**DATASET RECORDS**
************
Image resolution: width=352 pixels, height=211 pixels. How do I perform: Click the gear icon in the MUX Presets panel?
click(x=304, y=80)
************
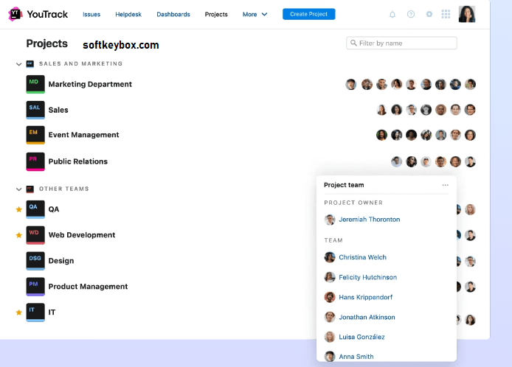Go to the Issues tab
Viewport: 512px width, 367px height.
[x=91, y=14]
************
**GIVEN EXERCISE**
Rewrite the part of the listing that opens with the line containing "Image resolution: width=352" and closes with the line containing "click(x=304, y=80)". Substitute "cog" for "gear" and leave everything else as it is.

**ANSWER FOR THIS EXERCISE**
Image resolution: width=352 pixels, height=211 pixels. How do I perform: Click the cog icon in the MUX Presets panel?
click(x=304, y=80)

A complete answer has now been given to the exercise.